- Born: 19 August 1906 Neusohl, Kingdom of Hungary, Austria-Hungary
- Died: 25 January 1993 (aged 86) Vienna, Austria
- Occupation: operatic soprano

= Judith Hellwig =

Austrian operatic soprano

Judith Hellwig (19 August 1906 – 25 January 1993) was an Austrian operatic soprano.

== Career ==
Born in Neusohl, (today Banská Bystrica in Slovakia), Hellwig made her debut at the opera house in Saarbrücken. In 1938, she created the role of Ursula in Hindemith's Mathis der Maler at the Zürich Opera which brought her international fame. Hellwig was of Jewish faith and had to go into exile in the United States as the Second World War approached, before moving to Buenos Aires. After the war, she returned to Europe and was hired by the Vienna State Opera, where she remained until 1972.

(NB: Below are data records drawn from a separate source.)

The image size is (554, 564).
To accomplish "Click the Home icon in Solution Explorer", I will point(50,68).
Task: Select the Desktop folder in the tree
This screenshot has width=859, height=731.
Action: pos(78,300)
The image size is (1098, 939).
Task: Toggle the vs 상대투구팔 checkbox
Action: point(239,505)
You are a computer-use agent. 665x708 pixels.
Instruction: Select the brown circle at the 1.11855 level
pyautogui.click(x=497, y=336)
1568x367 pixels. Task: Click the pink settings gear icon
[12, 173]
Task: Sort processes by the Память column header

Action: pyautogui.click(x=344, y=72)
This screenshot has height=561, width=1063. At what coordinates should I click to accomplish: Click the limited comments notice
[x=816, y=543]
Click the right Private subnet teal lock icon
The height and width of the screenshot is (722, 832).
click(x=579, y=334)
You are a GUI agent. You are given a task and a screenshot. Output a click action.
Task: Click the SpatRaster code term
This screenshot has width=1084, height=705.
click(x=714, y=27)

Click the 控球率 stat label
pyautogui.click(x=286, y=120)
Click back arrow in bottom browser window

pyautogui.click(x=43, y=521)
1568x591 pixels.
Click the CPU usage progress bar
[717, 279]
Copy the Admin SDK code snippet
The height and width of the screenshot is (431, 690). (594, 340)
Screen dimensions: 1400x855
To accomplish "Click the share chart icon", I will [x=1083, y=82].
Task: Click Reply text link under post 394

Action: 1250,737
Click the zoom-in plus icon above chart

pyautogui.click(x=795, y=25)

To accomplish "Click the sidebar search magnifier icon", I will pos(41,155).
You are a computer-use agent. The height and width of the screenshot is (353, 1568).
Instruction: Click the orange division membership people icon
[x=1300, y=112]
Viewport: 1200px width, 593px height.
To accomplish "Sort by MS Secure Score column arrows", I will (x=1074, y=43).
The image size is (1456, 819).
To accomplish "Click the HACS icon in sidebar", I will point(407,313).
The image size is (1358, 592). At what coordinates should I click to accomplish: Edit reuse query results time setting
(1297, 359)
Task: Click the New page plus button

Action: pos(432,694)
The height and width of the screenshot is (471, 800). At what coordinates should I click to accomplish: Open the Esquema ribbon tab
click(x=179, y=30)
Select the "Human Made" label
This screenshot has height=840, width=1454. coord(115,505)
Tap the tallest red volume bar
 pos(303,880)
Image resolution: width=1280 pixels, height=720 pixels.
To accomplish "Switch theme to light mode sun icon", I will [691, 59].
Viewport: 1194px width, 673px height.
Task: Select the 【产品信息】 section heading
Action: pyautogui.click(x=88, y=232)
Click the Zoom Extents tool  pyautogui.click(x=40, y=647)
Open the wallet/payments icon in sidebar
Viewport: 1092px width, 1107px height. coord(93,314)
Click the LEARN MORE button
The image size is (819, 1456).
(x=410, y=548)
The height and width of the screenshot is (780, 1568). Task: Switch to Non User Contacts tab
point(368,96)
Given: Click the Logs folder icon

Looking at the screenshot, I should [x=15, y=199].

Among her other outstanding roles was the voice of the falcon in Strauss' Die Frau ohne Schatten, conducted by Karl Böhm in 1955. She also portrayed Judith very expressively, despite the Hungarian diction efforts she had to make for the role in Bartók's Bluebeard's Castle.

Hellwig died on 25 January 1993 in Vienna at age 86.

== Sources ==
- Booklet of CD ARL81-82, The Finest Records of Walter Susskind, vol. 1, Bluebeard's Castle, The Wooden Prince, Cantata Profana, New Symphony Orchestra and Chorus of London, Arlecchino.